PRD Creation with Claude
I gave Claude the IRCC website and asked it to document the complete CRS scoring logic: all formulas, all accepted language tests with CLB conversion tables, all four pillars, and known edge cases. This step alone would have taken 2–3 days manually. It took 45 minutes.
Execution Plan from Claude Code
With the PRD as input, Claude Code proposed a technical plan: component structure, data models for each CRS pillar, scoring logic architecture, and the PDF parsing approach. I reviewed and directed this plan, making product decisions about scope and priorities.
Iterative Layout Building
I prompted Claude Code with my design principles: everything above the fold, real-time score updates, visual indicators per category. I iterated through multiple rounds, directing changes in plain language: 'move the score summary to the right panel,' 'collapse the spouse section when marital status is single.'
PDF Upload & Score Parsing
The most technically challenging feature. I experimented with multiple PDF parsing libraries through Claude Code until extraction was accurate across TEF Canada, IELTS, and CELPIP result formats. Raw scores are automatically mapped to CLB levels. This feature alone saves users ~15 minutes.
Score Card & Target Advisor
The Target Score Advisor lets users set a desired score and surfaces the top improvement strategies ranked by point impact: retaking language tests, gaining Canadian work experience, pursuing a PNP. This required careful logic to calculate score deltas across every combination of attribute changes.
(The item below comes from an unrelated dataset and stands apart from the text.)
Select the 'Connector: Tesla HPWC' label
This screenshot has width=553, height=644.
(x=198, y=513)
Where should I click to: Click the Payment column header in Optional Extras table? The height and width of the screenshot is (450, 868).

Job Offer Points Correction
During testing I identified a scoring discrepancy. The initial implementation included job offer bonus points that IRCC removed as of March 25, 2025. This was caught, documented, and corrected — a reminder that even AI-assisted builds require rigorous domain expertise in the review loop.
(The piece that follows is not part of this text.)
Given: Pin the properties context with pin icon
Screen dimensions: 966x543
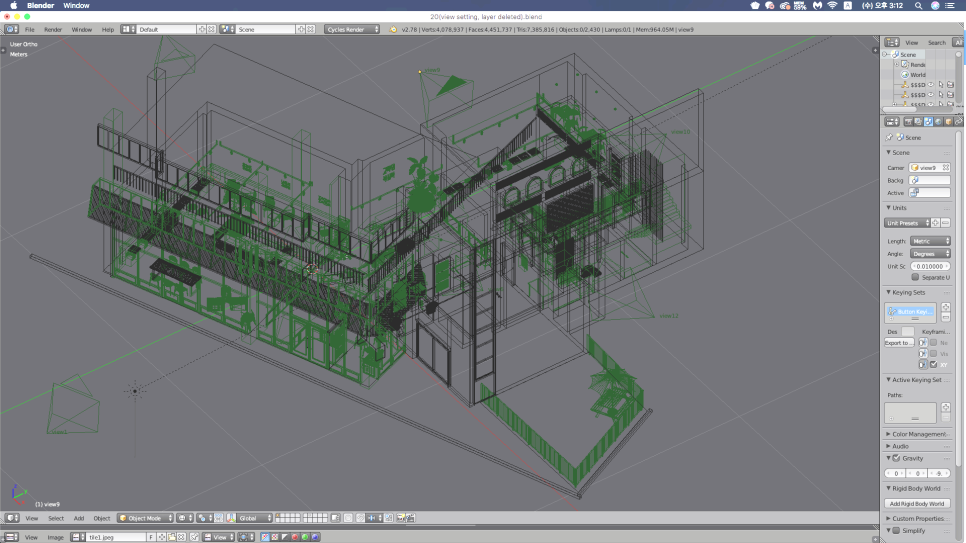Looking at the screenshot, I should [x=889, y=137].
I used Claude Code for every stage of development: component architecture, scoring logic implementation, PDF parsing library selection and integration, CSS layout iterations, and debugging. My role was product owner and director. I specified requirements, reviewed outputs against the PRD and design intent, identified failures, and re-prompted with corrections. This is vibe coding — AI does the syntax, the human does the thinking.
The plugin that proved the calculator was right
Once the app was functional, I needed to validate scoring accuracy at scale. Testing manually — filling the local app, noting the score, re-entering everything on the IRCC site, comparing — takes about ~40 minutes per profile. I built a Chrome extension that does the same thing in under 30 seconds.
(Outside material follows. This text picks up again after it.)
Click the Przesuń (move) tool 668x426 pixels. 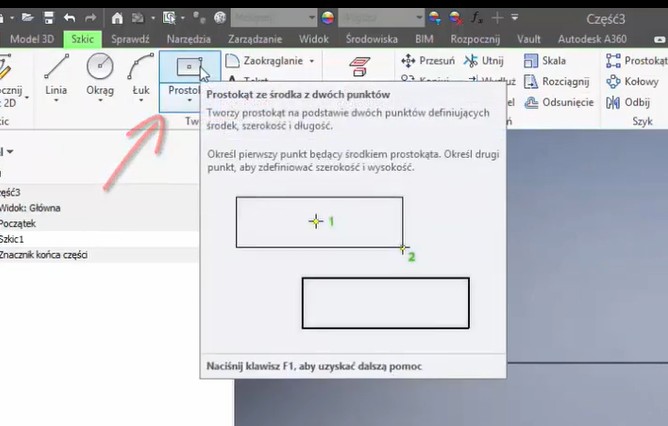tap(428, 61)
The extension generates randomised candidate profiles, auto-injects them into both the local calculator and the official IRCC tool, compares the scores, and logs any discrepancies with the exact profile that caused them.
The Chrome extension itself was built using Claude Code. I described the testing workflow: generate, inject, compare, log. Claude Code built the extension from scratch including the DOM injection scripts for both the local app and the IRCC site. Deployment issues encountered on Vercel were also debugged and resolved through Claude Code.
Measurable change across every problem area
After launch, the redesigned calculator was used by real Express Entry candidates. Every pain point identified in research showed measurable improvement.
The visual guidance helps me understand what attributes or skills I lack and where I need to improve. I've never been able to see this so clearly.
Simplicity and accuracy. That's it. This is what the official site should look like.
This project demonstrates AI-augmented end-to-end delivery. AI was not a shortcut — it was a multiplier. Research synthesis, PRD generation, layout prototyping, scoring logic implementation, PDF parsing, QA automation, deployment debugging: every phase involved AI as an active collaborator. My contribution was domain expertise, design judgment, product thinking, and architectural direction. The result: a complete, accurate, deployed product in 3 days, built by one person wearing five hats simultaneously.